### PROBLEM 1
Answer these questions about the section on setting up dual rails for a single subnet:
(a) What does the driver detect as connected to the host on the same fabric?
(b) What software is given as an example of something that may issue a warning if opafm.xml is not modified?
(c) According to the warning, what must every physically separate IB subnet used between connected MPI processes have?

Skip to main content

Cornelis Technical Documentation

4.4.3. Setting Up Dual Rails for a Single Subnet

Support for single rail or dual rails in a single subnet is the default scenario expected during installation. The driver will detect that there are one or two SuperNICs connected to the host on the same fabric. In most scenarios, no adjustments to opafm.xml are required for this configuration.

If opafm.xml is not modified, some APIs may not function correctly or may issue a warning (such as older versions of Open MPI) as shown below; however, both rails participate in the MPI application correctly.

WARNING: There are more than one active ports on host 'a’, but the default subnet GID prefix was detected on more than one of these ports. If these ports are connected to different physical IB networks, this configuration will fail in Open MPI. This version of Open MPI requires that every physically separate IB subnet that is used between connected MPI processes must have different subnet ID values.

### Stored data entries
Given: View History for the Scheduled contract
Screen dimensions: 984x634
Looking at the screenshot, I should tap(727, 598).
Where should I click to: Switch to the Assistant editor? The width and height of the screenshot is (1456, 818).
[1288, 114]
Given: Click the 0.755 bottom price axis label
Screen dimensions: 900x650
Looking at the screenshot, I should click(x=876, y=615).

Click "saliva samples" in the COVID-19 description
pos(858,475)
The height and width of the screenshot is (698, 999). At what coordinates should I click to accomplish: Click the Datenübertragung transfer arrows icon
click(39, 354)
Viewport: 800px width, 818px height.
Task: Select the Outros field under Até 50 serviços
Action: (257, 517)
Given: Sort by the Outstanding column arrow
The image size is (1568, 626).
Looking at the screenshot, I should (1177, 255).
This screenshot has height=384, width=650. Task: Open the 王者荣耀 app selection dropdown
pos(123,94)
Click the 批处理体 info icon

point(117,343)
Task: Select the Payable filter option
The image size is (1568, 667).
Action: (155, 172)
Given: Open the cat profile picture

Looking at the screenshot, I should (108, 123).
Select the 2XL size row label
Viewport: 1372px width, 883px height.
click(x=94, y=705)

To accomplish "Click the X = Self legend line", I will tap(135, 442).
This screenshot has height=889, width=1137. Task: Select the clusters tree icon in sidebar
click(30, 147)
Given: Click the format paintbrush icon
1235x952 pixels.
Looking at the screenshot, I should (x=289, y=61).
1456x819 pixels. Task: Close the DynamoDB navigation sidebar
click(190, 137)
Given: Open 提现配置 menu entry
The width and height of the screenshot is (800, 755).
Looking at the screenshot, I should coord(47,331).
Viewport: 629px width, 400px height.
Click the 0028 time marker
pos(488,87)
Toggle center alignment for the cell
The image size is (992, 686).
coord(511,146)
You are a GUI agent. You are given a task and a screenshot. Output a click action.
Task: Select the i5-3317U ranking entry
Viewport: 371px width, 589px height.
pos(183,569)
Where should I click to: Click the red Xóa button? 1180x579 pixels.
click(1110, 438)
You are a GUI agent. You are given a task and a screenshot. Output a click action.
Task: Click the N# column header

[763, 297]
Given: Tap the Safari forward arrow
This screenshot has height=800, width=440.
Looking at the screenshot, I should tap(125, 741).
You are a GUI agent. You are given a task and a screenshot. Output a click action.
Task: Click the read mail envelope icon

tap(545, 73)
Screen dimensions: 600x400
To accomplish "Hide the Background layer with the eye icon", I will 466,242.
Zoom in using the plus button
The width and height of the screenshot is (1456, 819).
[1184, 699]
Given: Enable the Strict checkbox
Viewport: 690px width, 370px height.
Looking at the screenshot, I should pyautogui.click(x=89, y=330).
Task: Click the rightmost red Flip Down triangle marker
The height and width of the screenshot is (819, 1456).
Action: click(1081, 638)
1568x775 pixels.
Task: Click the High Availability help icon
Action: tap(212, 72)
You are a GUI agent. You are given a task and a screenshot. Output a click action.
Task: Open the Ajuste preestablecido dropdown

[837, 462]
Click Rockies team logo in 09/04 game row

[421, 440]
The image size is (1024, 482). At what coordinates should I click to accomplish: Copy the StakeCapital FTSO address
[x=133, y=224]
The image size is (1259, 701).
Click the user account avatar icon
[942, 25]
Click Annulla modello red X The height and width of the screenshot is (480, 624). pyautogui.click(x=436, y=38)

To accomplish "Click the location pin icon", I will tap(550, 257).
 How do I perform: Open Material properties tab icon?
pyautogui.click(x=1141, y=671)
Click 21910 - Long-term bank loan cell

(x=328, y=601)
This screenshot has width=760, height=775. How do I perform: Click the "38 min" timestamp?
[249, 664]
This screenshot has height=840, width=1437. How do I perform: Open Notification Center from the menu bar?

### PROBLEM 2
Extract the rows from the first of the stored data entries down to the line containing "pos(123,94)", with both of those lines included, and reproduce each line without any change.

### COMPLETE ANSWER 1
(a) One or two SuperNICs.
(b) Older versions of Open MPI.
(c) Different subnet ID values.

### COMPLETE ANSWER 2
Given: View History for the Scheduled contract
Screen dimensions: 984x634
Looking at the screenshot, I should tap(727, 598).
Where should I click to: Switch to the Assistant editor? The width and height of the screenshot is (1456, 818).
[1288, 114]
Given: Click the 0.755 bottom price axis label
Screen dimensions: 900x650
Looking at the screenshot, I should click(x=876, y=615).

Click "saliva samples" in the COVID-19 description
pos(858,475)
The height and width of the screenshot is (698, 999). At what coordinates should I click to accomplish: Click the Datenübertragung transfer arrows icon
click(39, 354)
Viewport: 800px width, 818px height.
Task: Select the Outros field under Até 50 serviços
Action: (257, 517)
Given: Sort by the Outstanding column arrow
The image size is (1568, 626).
Looking at the screenshot, I should (1177, 255).
This screenshot has height=384, width=650. Task: Open the 王者荣耀 app selection dropdown
pos(123,94)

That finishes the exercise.